[[ INPUT DATA open ]]

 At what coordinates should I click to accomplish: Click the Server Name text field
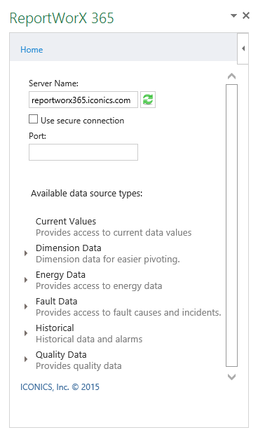[83, 100]
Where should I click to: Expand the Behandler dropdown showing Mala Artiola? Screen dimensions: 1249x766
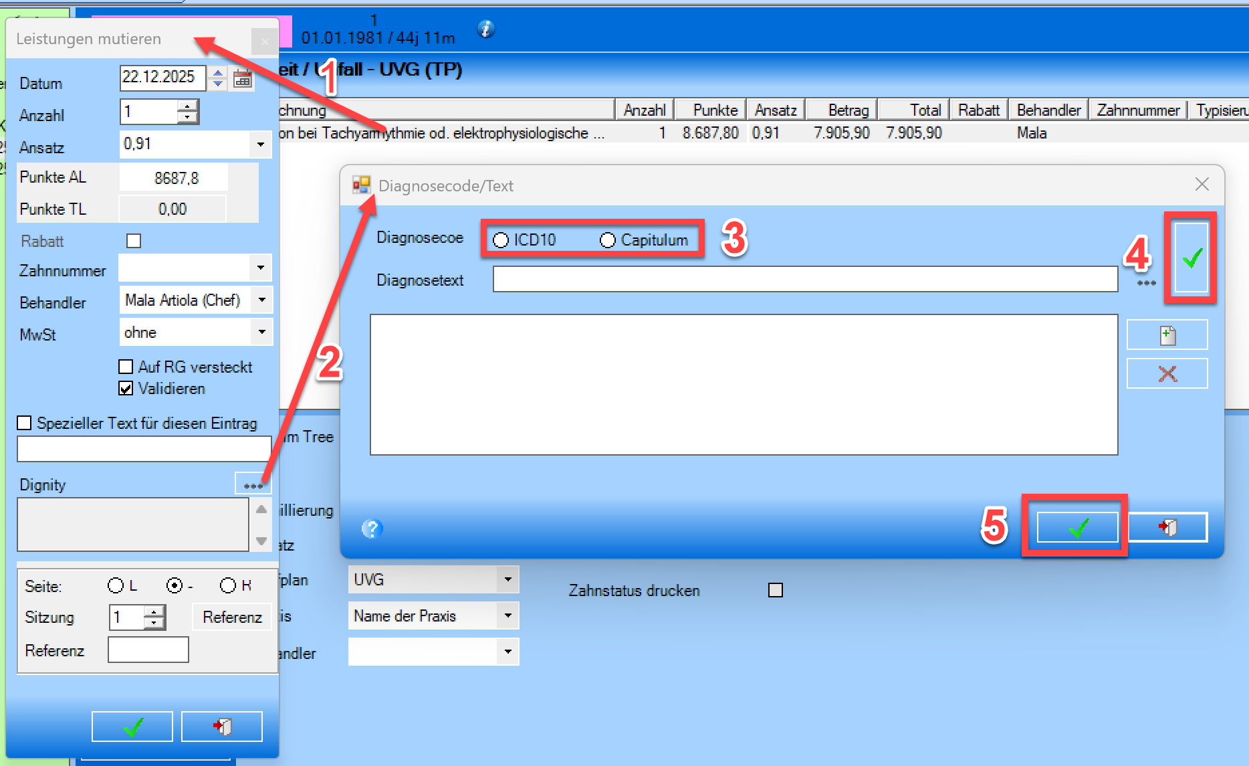pyautogui.click(x=262, y=300)
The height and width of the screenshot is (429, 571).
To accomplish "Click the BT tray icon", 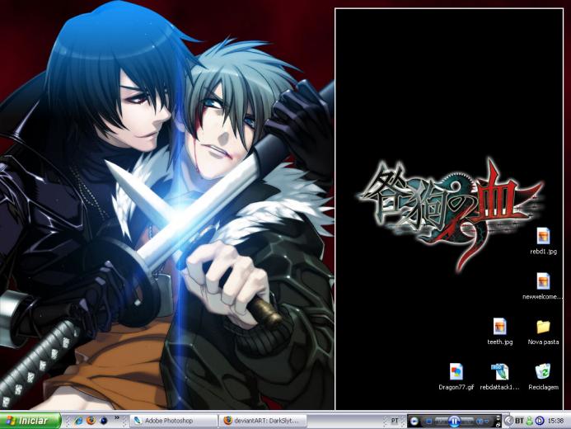I will (519, 421).
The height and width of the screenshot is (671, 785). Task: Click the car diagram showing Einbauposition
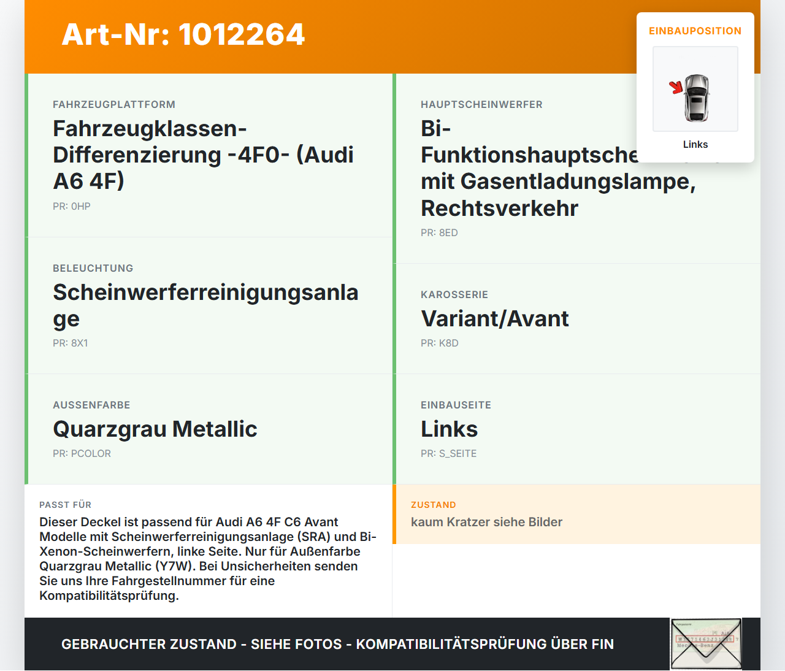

[[ INPUT DATA closed ]]

WHAT TO DO
In the answer, include exactly the lines from the top of the entries through the line containing "The height and width of the screenshot is (429, 571).", and nothing else, not even the pictures.

EXERCISE ANSWER
 At what coordinates should I click to accomplish: Click the Server Name text field
[83, 100]
Where should I click to: Expand the Behandler dropdown showing Mala Artiola? Screen dimensions: 1249x766
pyautogui.click(x=262, y=300)
The height and width of the screenshot is (429, 571).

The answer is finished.